Adversarial Loss. As shown in Fig. 2, for mapping the sketch and image representation to a common semantic space, we introduce four generators \(G_\text {sk}:{\mathbf {X}}\rightarrow {\mathbf {S}}\), \(G_\text {im}:{\mathbf {Y}}\rightarrow {\mathbf {S}}\), \(F_\text {sk}:{\mathbf {S}}\rightarrow {\mathbf {X}}\) and \(F_\text {im}:{\mathbf {S}}\rightarrow {\mathbf {Y}}\). In addition, we bring in three adversarial discriminators: \(D_\text {se}(\cdot )\), \(D_\text {sk}(\cdot )\) and \(D_\text {im}(\cdot )\), where \(D_\text {se}\) discriminates among original side information \(\{{\mathbf {s}}\}\), sketch transformed to side information \(\{G_\text {sk}({\mathbf {x}})\}\) and image transformed to side information \(\{G_\text {im}({\mathbf {y}})\}\); likewise \(D_\text {sk}\) discriminates between original sketch representation \(\{{\mathbf {x}}\}\) and side information transformed to sketch representation \(\{F_\text {sk}({\mathbf {s}})\}\); in a similar way \(D_\text {im}\) distinguishes between \(\{{\mathbf {y}}\}\) and \(\{F_\text {im}({\mathbf {s}})\}\). For the generators \(G_\text {sk}\), \(G_\text {im}\) and their common discriminator \(D_\text {se}\), the objective is:

$$\begin{aligned}&{\mathcal {L}}_\text {adv}(G_\text {sk}, G_\text {im}, D_\text {se}, {\mathbf {x}}, {\mathbf {y}}, {\mathbf {s}})=2\times {\mathbb {E}}\left[ \log D_\text {se}({\mathbf {s}})\right] \nonumber \\&\quad +{\mathbb {E}}\left[ \log (1- D_\text {se}(G_\text {sk}({\mathbf {x}})))\right] +{\mathbb {E}}\left[ \log (1- D_\text {se}(G_\text {im}({\mathbf {y}})))\right] \end{aligned}$$
(1)

where \(G_\text {sk}\) and \(G_\text {im}\) generate side information similar to the ones in \({\mathbf {S}}\) while \(D_\text {se}\) distinguishes between the generated and original side information.
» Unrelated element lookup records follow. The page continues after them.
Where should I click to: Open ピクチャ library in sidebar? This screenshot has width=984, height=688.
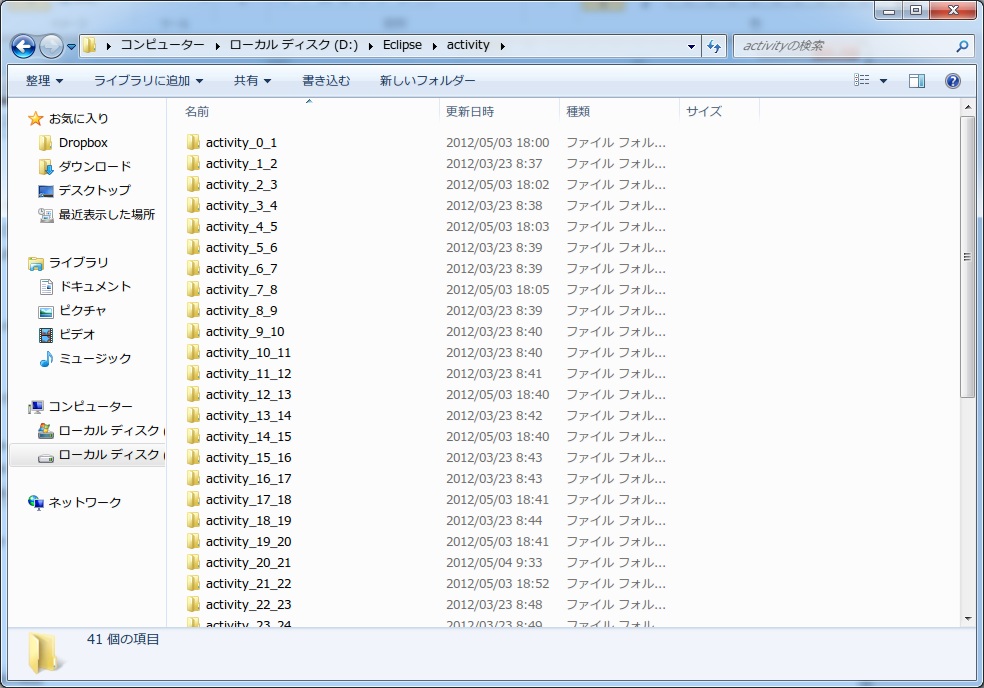[82, 311]
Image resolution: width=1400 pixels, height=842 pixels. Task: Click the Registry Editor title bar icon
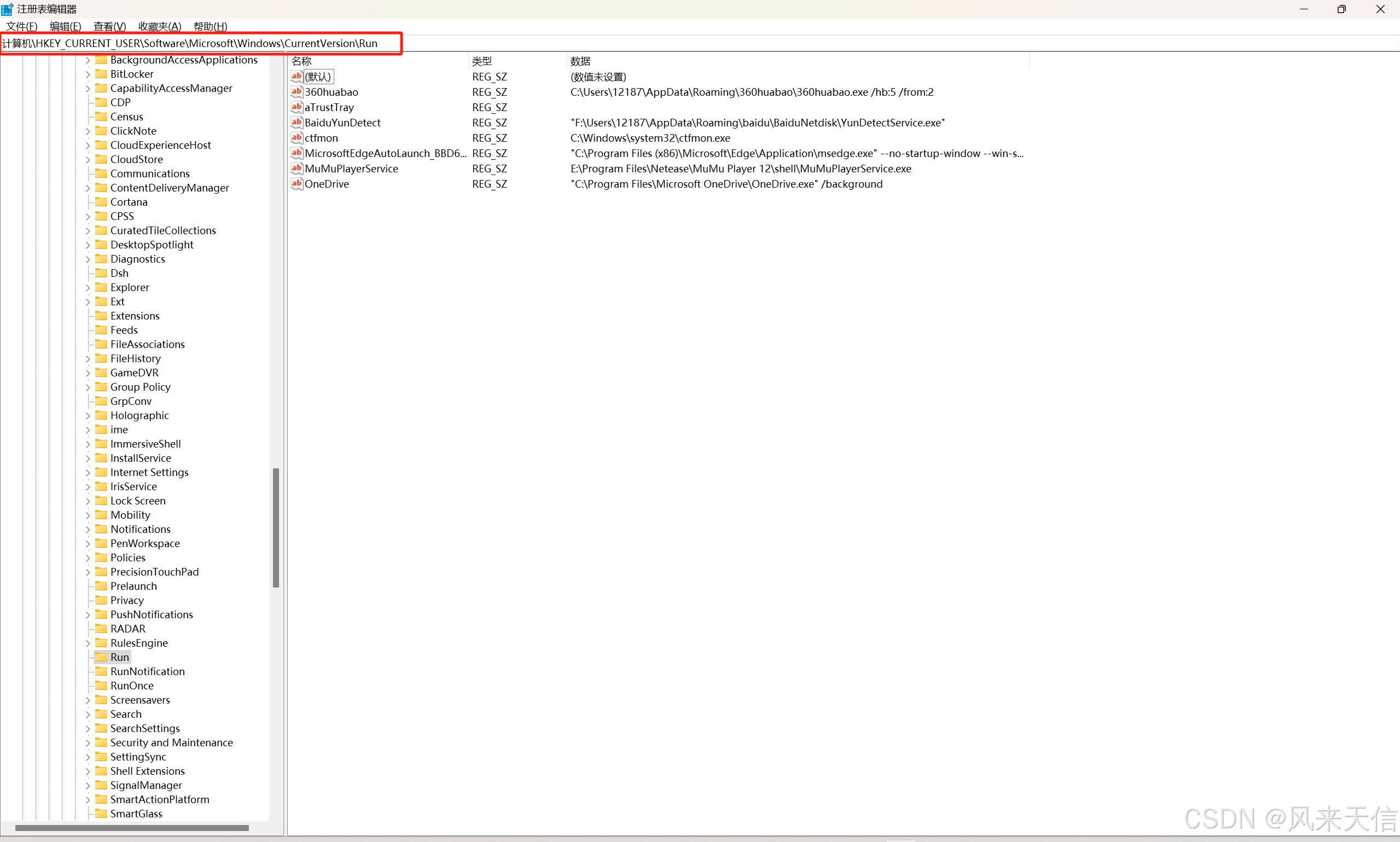point(7,9)
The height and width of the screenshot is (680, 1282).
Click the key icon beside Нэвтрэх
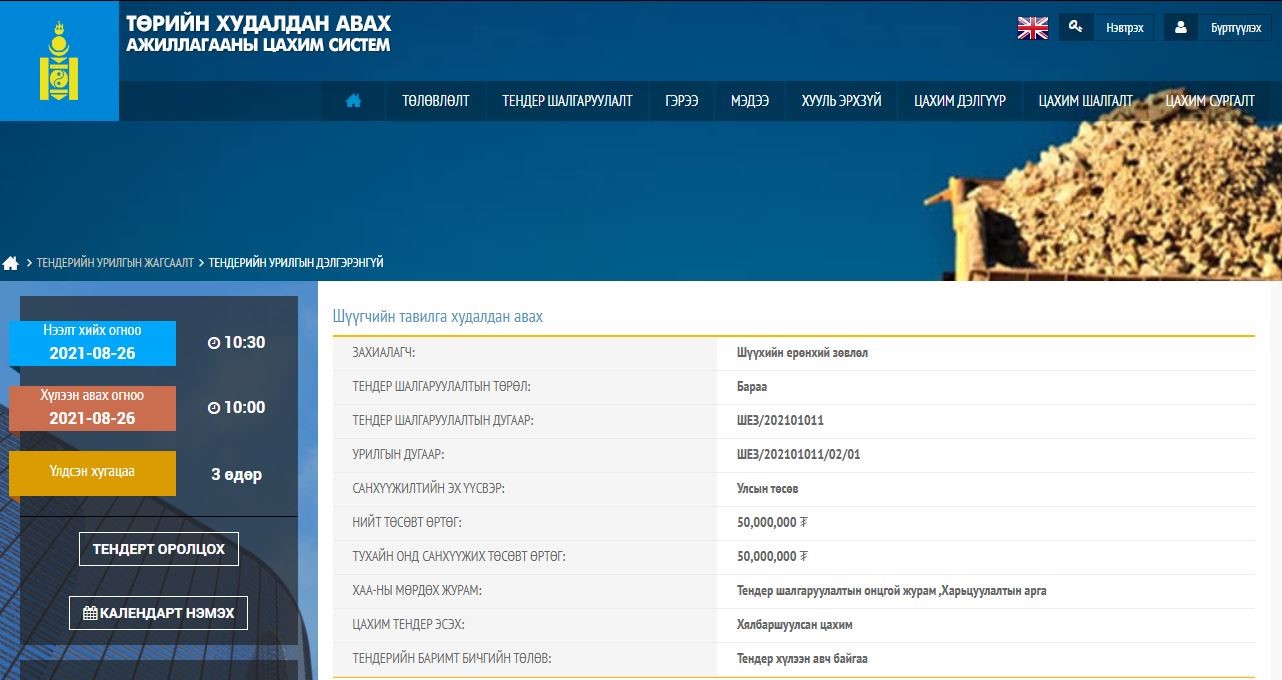click(1075, 27)
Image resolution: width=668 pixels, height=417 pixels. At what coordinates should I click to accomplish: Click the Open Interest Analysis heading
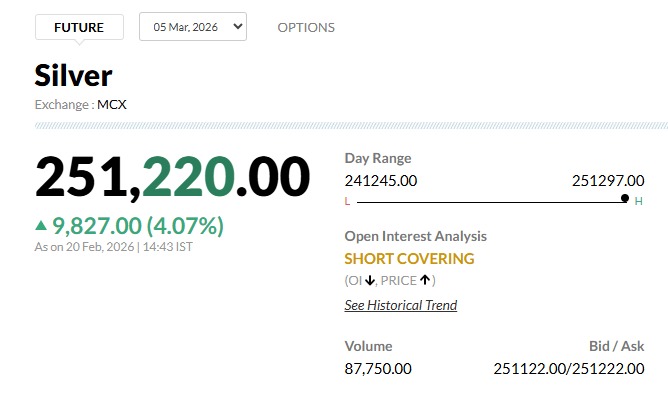coord(415,236)
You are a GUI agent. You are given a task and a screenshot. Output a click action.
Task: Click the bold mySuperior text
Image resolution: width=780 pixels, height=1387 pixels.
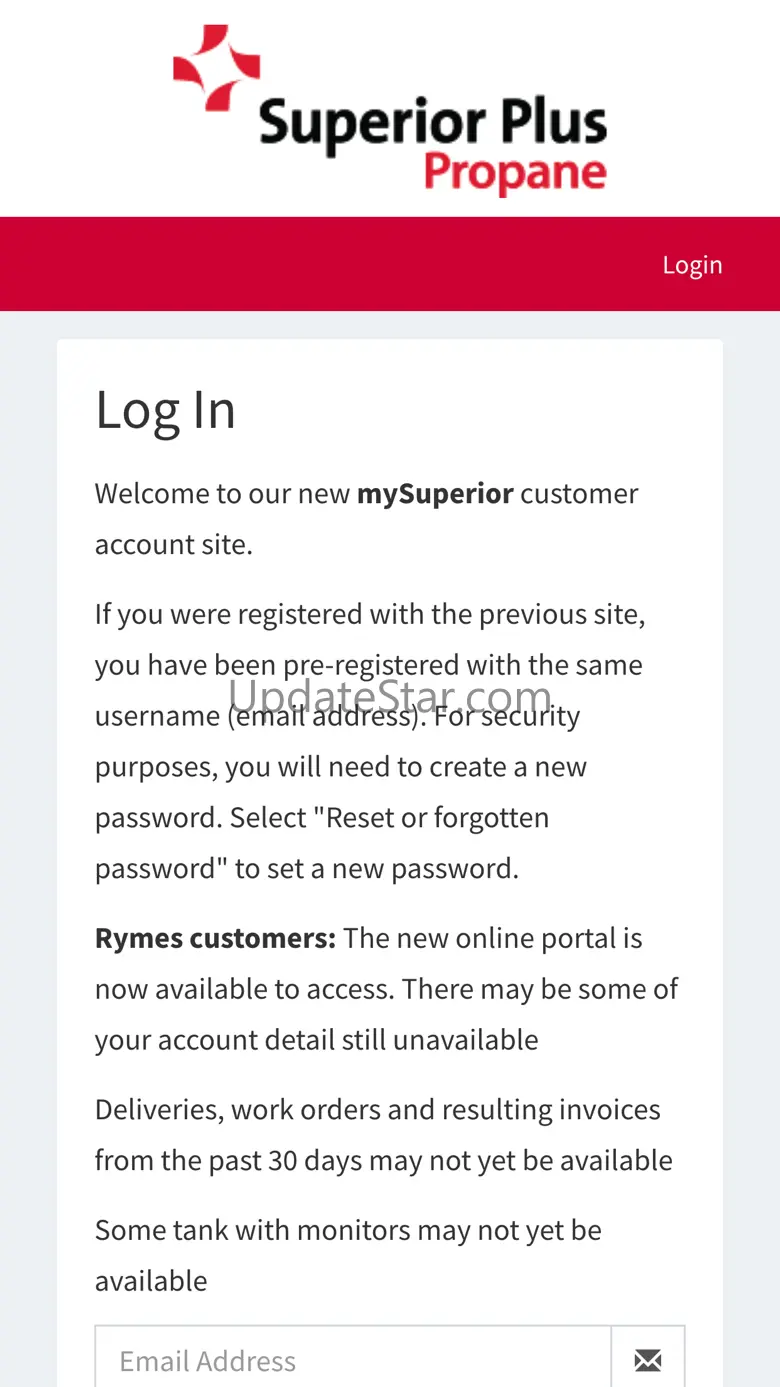pos(435,494)
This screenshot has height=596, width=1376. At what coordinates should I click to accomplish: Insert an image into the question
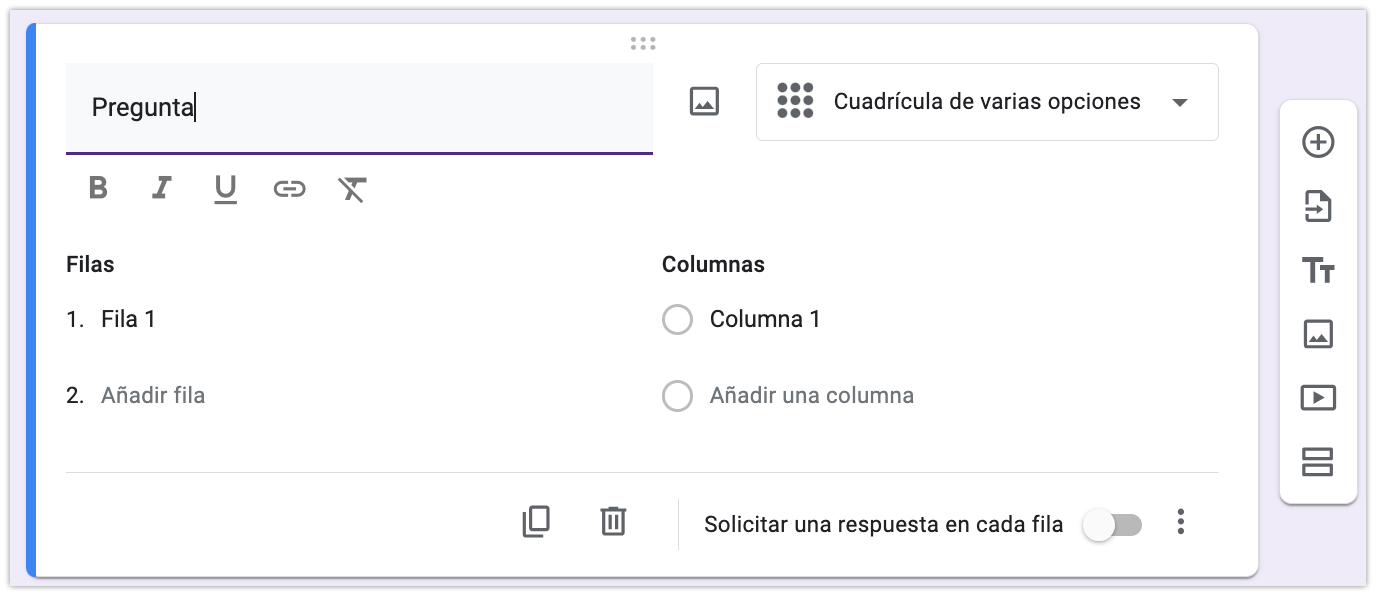coord(704,101)
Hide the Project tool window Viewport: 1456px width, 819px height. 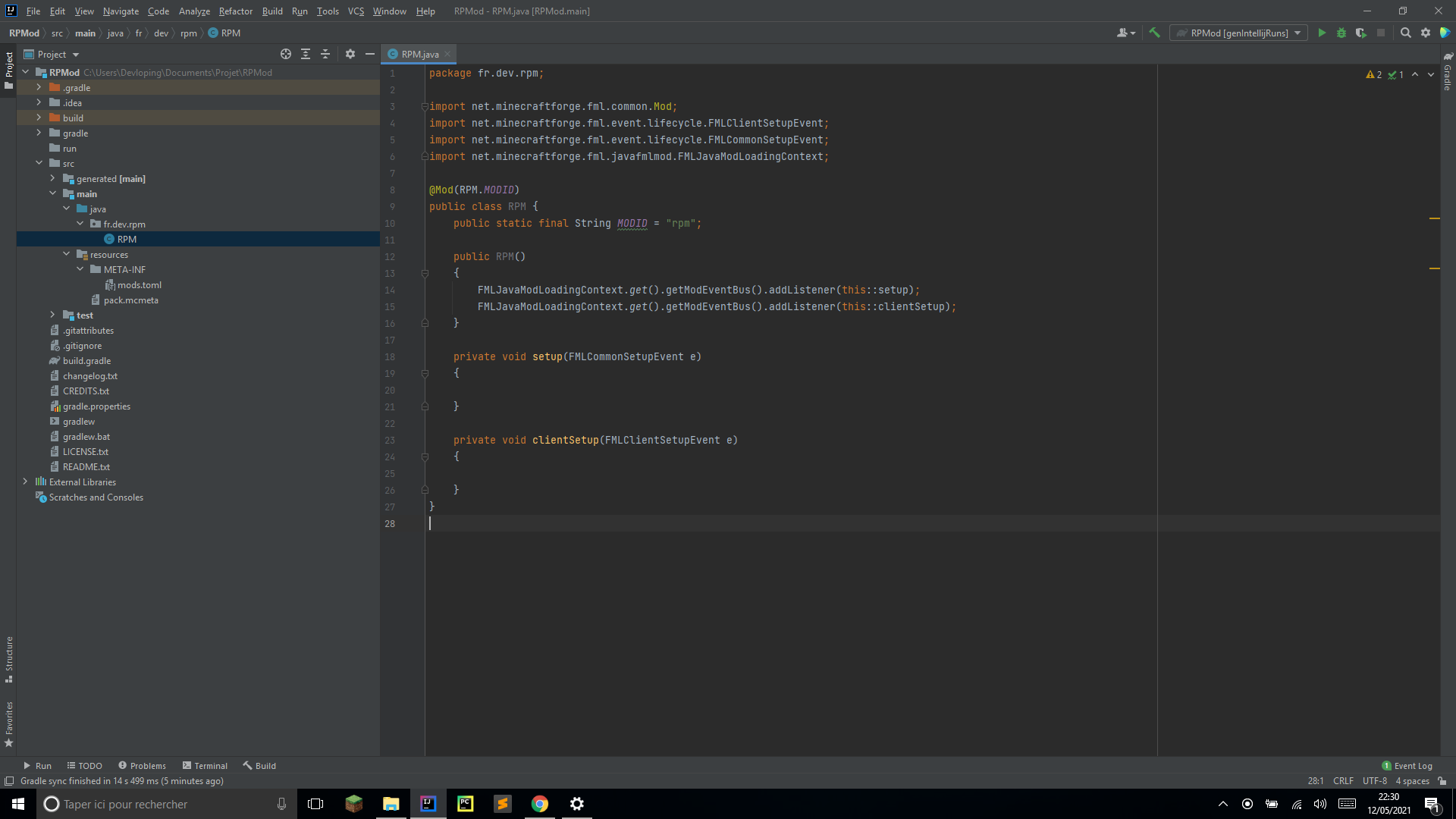point(370,54)
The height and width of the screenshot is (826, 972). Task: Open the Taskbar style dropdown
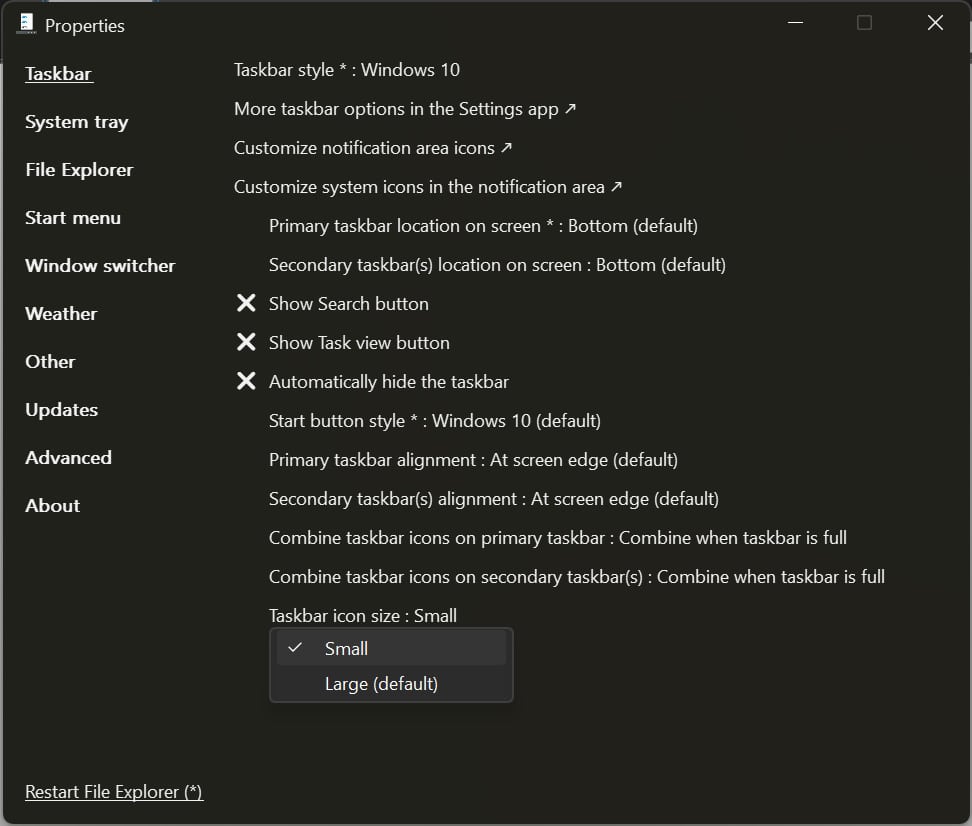tap(346, 70)
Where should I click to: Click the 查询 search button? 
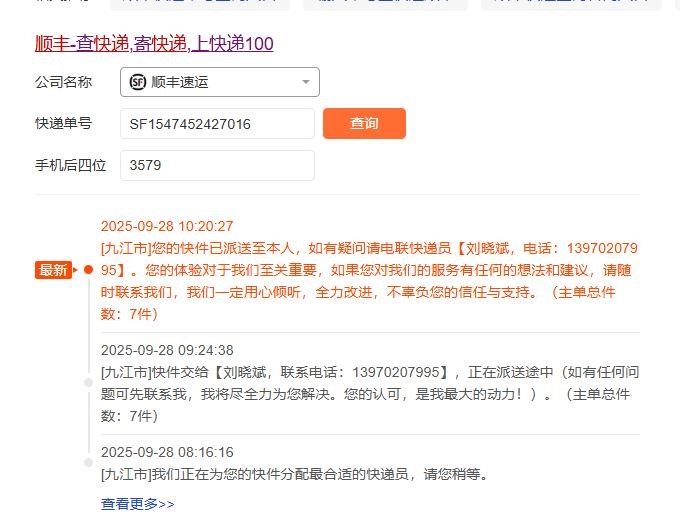[x=364, y=124]
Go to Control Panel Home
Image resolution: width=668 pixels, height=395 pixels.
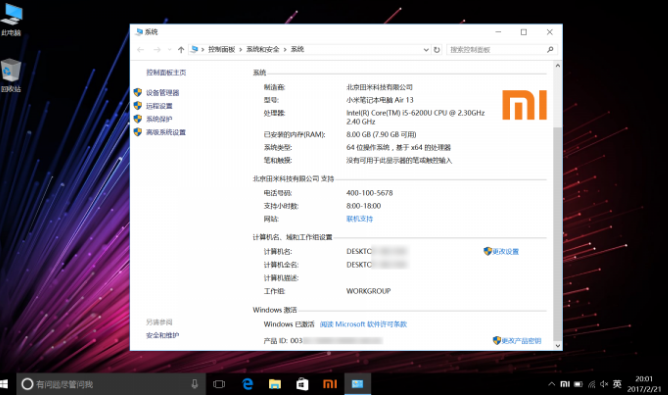(x=166, y=72)
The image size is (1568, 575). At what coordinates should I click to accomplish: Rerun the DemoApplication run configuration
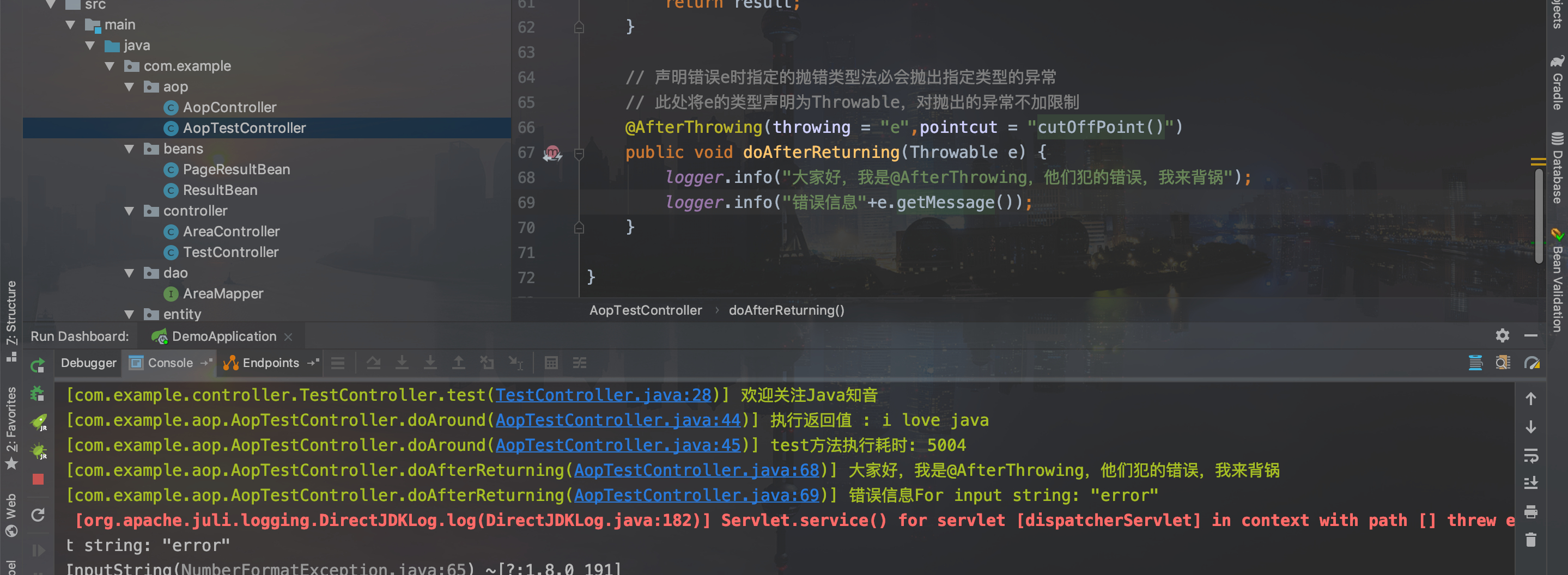37,366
Here, \(G_\text {sk}\) and \(G_\text {im}\) minimize the objective against an opponent \(D_\text {se}\) that tries to maximize it, namely

$$\begin{aligned} \min _{G_\text {sk}, G_\text {im}}\max _{D_\text {se}}{\mathcal {L}}_\text {adv}(G_\text {sk}, G_\text {im}, D_\text {se}, {\mathbf {x}}, {\mathbf {y}}, {\mathbf {s}}). \end{aligned}$$

In a similar way, for the generator \(F_\text {sk}\) and its discriminator \(D_\text {sk}\), the objective is:

$$\begin{aligned} \begin{aligned} {\mathcal {L}}_\text {adv}(F_\text {sk}, D_\text {sk}, {\mathbf {x}}, {\mathbf {s}})=&\text { }{\mathbb {E}}\left[ \log D_\text {sk}({\mathbf {x}})\right] \\&+{\mathbb {E}}\left[ \log (1- D_\text {sk}(F_\text {sk}({\mathbf {s}})))\right] \end{aligned} \end{aligned}$$
(2)

\(F_\text {sk}\) minimizes the objective and its adversary \(D_\text {sk}\) intends to maximize it, namely

$$\begin{aligned} \min _{F_\text {sk}}\max _{D_\text {sk}}{\mathcal {L}}_\text {adv}(F_\text {sk}, D_\text {sk}, {\mathbf {x}}, {\mathbf {s}}). \end{aligned}$$

Similarly, another adversarial loss is introduced for the mapping \(F_\text {im}\) and its discriminator \(D_\text {im}\), i.e. \(\min _{F_\text {im}}\max _{D_\text {im}}{\mathcal {L}}_\text {adv}(F_\text {im}, D_\text {im}, {\mathbf {y}}, {\mathbf {s}})\).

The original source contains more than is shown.